Problem to solve: Reproduce every one of the following lines word for word.

The data:
======

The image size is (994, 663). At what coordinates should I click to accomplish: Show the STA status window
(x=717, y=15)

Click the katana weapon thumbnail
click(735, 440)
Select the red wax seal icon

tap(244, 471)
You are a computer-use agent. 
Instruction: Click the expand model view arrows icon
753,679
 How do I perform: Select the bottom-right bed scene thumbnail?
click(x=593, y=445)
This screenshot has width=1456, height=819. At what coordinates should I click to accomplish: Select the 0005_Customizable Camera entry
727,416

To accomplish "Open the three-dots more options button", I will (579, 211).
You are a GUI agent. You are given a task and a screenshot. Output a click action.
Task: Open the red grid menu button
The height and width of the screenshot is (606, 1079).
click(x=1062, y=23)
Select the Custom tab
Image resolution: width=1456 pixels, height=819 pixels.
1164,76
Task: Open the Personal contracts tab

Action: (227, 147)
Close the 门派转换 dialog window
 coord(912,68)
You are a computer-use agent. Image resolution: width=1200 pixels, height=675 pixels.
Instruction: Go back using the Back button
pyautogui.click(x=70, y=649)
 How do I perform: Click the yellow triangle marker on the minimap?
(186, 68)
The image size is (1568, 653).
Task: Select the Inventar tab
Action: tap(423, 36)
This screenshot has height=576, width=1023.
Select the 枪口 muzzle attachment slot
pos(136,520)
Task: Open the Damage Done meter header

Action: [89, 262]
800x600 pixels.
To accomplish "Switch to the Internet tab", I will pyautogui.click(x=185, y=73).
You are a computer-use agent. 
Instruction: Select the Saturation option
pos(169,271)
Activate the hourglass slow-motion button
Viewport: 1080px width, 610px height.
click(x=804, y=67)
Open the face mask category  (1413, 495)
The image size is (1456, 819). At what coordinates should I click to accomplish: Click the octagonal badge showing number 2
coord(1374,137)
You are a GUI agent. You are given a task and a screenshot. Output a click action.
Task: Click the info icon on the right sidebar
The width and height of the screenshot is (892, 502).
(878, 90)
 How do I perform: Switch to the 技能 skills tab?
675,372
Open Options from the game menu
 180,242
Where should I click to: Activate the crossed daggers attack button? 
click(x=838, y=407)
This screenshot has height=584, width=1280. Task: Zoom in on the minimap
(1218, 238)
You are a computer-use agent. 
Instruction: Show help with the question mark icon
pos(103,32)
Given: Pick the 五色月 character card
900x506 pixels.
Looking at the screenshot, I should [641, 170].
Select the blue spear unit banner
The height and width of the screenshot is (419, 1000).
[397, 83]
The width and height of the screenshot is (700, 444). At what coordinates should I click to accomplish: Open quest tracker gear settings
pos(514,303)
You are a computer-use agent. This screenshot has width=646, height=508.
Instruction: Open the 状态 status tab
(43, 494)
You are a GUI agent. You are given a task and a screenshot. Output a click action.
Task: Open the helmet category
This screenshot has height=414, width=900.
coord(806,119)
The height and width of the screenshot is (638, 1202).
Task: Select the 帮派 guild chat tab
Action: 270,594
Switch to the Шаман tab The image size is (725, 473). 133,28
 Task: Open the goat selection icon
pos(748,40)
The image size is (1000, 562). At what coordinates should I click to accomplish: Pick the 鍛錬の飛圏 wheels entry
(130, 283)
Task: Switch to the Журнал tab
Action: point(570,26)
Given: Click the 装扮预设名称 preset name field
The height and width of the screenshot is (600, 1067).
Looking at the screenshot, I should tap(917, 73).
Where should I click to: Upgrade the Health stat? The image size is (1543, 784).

======

Written response:
The image size is (994, 663). At what coordinates should I click to accomplish: Show the STA status window
(x=717, y=15)

Click the katana weapon thumbnail
click(735, 440)
Select the red wax seal icon

tap(244, 471)
You are a computer-use agent. 
Instruction: Click the expand model view arrows icon
753,679
 How do I perform: Select the bottom-right bed scene thumbnail?
click(x=593, y=445)
This screenshot has width=1456, height=819. At what coordinates should I click to accomplish: Select the 0005_Customizable Camera entry
727,416

To accomplish "Open the three-dots more options button", I will (579, 211).
You are a GUI agent. You are given a task and a screenshot. Output a click action.
Task: Open the red grid menu button
The height and width of the screenshot is (606, 1079).
click(x=1062, y=23)
Select the Custom tab
Image resolution: width=1456 pixels, height=819 pixels.
1164,76
Task: Open the Personal contracts tab

Action: (227, 147)
Close the 门派转换 dialog window
 coord(912,68)
You are a computer-use agent. Image resolution: width=1200 pixels, height=675 pixels.
Instruction: Go back using the Back button
pyautogui.click(x=70, y=649)
 How do I perform: Click the yellow triangle marker on the minimap?
(186, 68)
The image size is (1568, 653).
Task: Select the Inventar tab
Action: tap(423, 36)
This screenshot has height=576, width=1023.
Select the 枪口 muzzle attachment slot
pos(136,520)
Task: Open the Damage Done meter header

Action: [89, 262]
800x600 pixels.
To accomplish "Switch to the Internet tab", I will pyautogui.click(x=185, y=73).
You are a computer-use agent. 
Instruction: Select the Saturation option
pos(169,271)
Activate the hourglass slow-motion button
Viewport: 1080px width, 610px height.
click(x=804, y=67)
Open the face mask category  (1413, 495)
The image size is (1456, 819). At what coordinates should I click to accomplish: Click the octagonal badge showing number 2
coord(1374,137)
You are a GUI agent. You are given a task and a screenshot. Output a click action.
Task: Click the info icon on the right sidebar
The width and height of the screenshot is (892, 502).
(878, 90)
 How do I perform: Switch to the 技能 skills tab?
675,372
Open Options from the game menu
 180,242
Where should I click to: Activate the crossed daggers attack button? 
click(x=838, y=407)
This screenshot has height=584, width=1280. Task: Zoom in on the minimap
(1218, 238)
You are a computer-use agent. 
Instruction: Show help with the question mark icon
pos(103,32)
Given: Pick the 五色月 character card
900x506 pixels.
Looking at the screenshot, I should [641, 170].
Select the blue spear unit banner
The height and width of the screenshot is (419, 1000).
[397, 83]
The width and height of the screenshot is (700, 444). At what coordinates should I click to accomplish: Open quest tracker gear settings
pos(514,303)
You are a computer-use agent. This screenshot has width=646, height=508.
Instruction: Open the 状态 status tab
(43, 494)
You are a GUI agent. You are given a task and a screenshot. Output a click action.
Task: Open the helmet category
This screenshot has height=414, width=900.
coord(806,119)
The height and width of the screenshot is (638, 1202).
Task: Select the 帮派 guild chat tab
Action: 270,594
Switch to the Шаман tab The image size is (725, 473). 133,28
 Task: Open the goat selection icon
pos(748,40)
The image size is (1000, 562). At what coordinates should I click to accomplish: Pick the 鍛錬の飛圏 wheels entry
(130, 283)
Task: Switch to the Журнал tab
Action: point(570,26)
Given: Click the 装扮预设名称 preset name field
The height and width of the screenshot is (600, 1067).
Looking at the screenshot, I should tap(917, 73).
Where should I click to: Upgrade the Health stat? The image size is (1543, 784).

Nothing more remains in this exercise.